Man serving life sentence for killing his half-sister and his lawyer is running for the US Senate, and it's TOTALLY LEGAL!
According to Minnesota law, inmates are not allowed to run for state-level offices but they are legally allowed to run for federal office
An inmate who is serving life in prison for two murders is currently running for a US Senate seat in Minnesota. The best part about this is that it is completely legal to do so. According to Minnesota law, inmates are not allowed to run for state-level offices but they are legally allowed to run for federal office. The inmate in question, Leonard Richards, is very aware of this loophole and has tried many times before for federal office in spite of him serving out his prison sentence with no parole. The 75-year-old was convicted of killing May Wilson, his half-sister, in 1982. He was also convicted of shooting dead his lawyer, Robert Stratton, in 1987. Stratton's sister has come forward and said that the Minnesota Secretary of State's Office told her that they could not do anything about keeping the convict out of the ballot if he applies.
The Daily Mail had reported that Richards killed Wilson in the basement of a store that he had rented out previously. He was only tried for her murder a few years later. The law finally had enough when he killed his own attorney. Stratton had been working with the convict on the investigation the IRS had launched on him. The lawyer had met up with his client for lunch and Richards proceeded to kill Stratton in his girlfriend's basement merely a few days before the lawyer was set to meet the investigators from the IRS. Linda Winbrush, Richards' girlfriend at the time, was the one who ultimately put an end to his murderous tendencies when she turned him into the police. She had seen that his jeans had blood stains and she even found other items in her home covered with blood.
A legal adviser for the office, Bert Black, said that even though the convicts had committed "unspeakable acts", the courts have all ruled that the agency cannot stop a felon or even a prisoner from filing an affidavit of candidacy. He said: "The only valid requirements are that you be of a certain age and that you live in the state on Election Day, essentially."
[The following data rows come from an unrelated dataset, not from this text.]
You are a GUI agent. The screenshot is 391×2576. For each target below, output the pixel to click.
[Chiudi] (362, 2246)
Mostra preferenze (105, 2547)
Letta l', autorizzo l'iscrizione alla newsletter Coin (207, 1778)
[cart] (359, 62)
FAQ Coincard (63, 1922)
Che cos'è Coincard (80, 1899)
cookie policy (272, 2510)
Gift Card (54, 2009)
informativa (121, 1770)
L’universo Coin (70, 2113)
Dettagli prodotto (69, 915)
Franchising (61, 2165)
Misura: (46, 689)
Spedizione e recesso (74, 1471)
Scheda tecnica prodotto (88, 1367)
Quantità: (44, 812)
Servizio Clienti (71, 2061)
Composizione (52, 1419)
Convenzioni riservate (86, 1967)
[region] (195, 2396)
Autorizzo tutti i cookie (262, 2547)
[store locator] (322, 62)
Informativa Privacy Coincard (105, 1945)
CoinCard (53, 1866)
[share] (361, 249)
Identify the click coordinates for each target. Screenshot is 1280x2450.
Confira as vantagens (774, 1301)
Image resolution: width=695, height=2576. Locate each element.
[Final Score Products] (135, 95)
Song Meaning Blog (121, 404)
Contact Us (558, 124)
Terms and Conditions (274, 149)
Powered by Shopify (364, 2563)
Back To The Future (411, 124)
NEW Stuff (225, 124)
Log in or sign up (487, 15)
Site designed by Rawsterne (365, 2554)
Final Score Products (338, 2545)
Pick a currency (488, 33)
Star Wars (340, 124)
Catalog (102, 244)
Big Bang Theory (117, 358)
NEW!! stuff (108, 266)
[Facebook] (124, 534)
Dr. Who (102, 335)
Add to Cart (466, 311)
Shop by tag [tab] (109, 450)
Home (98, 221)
Stratton's distraught sister has come out and said that she wants everyone, especially voters, to know Richards' murky history. She said that he will definitely not win an election race against US Senator Amy Klobuchar but has also said that "even one vote for this murderer is too many". She plans to ask lawmakers to change the requirements for who can run for office.
Richards had run in the Democratic party in 1992 for a congressional seat and had managed to get more than 14,500 votes in his favor. He ran for the second time in 1994 but got only 4,000 votes. In 2015, he tried running for the congressional seat again but was not able to get his notice of candidacy notarized in time. He told the St. Cloud Times in an interview before the 2015 election: "This [running in federal elections] is not something new, now that I'm a prisoner."
Even if he is elected, there is no chance Richards will be able to serve in the office because he is in jail without parole. Richards is currently being held at the Minnesota Correctional Facility in Stillwater.
Coming to the most important question, is it even possible for a convicted felon to serve in elected office? According to the Constitution, members of the House and the Senate are required to fulfill three requirements: 1. all members of the House must be at least 25 years old, and members of the Senate must be at least 30 years old, 2. members of the House must have been a U.S. citizen for at least seven years, and members of the Senate must have been a U.S. citizen for at least nine years, 3. they have to be an "inhabitant" of the state "when elected".
Due to this, the Congressional Research Service (CRS) has said that committing a crime cannot constitutionally disqualify a person from serving or running for Congress. The state will also not have a say in whether or not a person is qualified to serve in the House or the Senate. The CRS has stated: "[S]ince a State does not have the authority to add qualifications for federal offices, the fact of conviction, even for a felony offense, could not be used to keep a candidate off of the ballot under State law either as a direct disqualification of convicted felons from holding or being a candidate for office, or as a disqualification of one who is no longer a "qualified elector" in the State. Once a person meets the three constitutional qualifications of age, citizenship, and inhabitancy in the State when elected, that person, if duly elected, is constitutionally "qualified" to serve in Congress, even if a convicted felon."
If a convict is in prison anywhere across the country, that will not be a problem if they are trying to run for federal office. Rep. Matthew Lyon ran for Congress in 1798 from prison and won the election that year. He finished serving out his four-month prison term for "libeling" President John Adams and then took his seat in Congress. Other people in the Congress tried and failed to get Lyon expelled.
At the end of the day, it is up to a House or Senate chamber to figure out whether an elected official is either qualified or not with regards to serving if a challenge has been raised by another member.
When it comes to state-level office, the qualifications are determined by the state's law. For example, in Texas aside a pardon or any other formal "judicial release" from felon status, an individual who has been convicted of a felony cannot run for public office, even though the person may be able to vote. According to staff attorney Ted Bromley, who is with the state's secretary of state office, in Connecticut, a former felon can have the right to vote, run for office and serve in elected office restored, if they have paid all their dues, served out their sentences fully and are not technically on parole.
All the states have their own technicalities into whether a felon can run for office or not and this all depends on various factors that each state has put out for the different offices.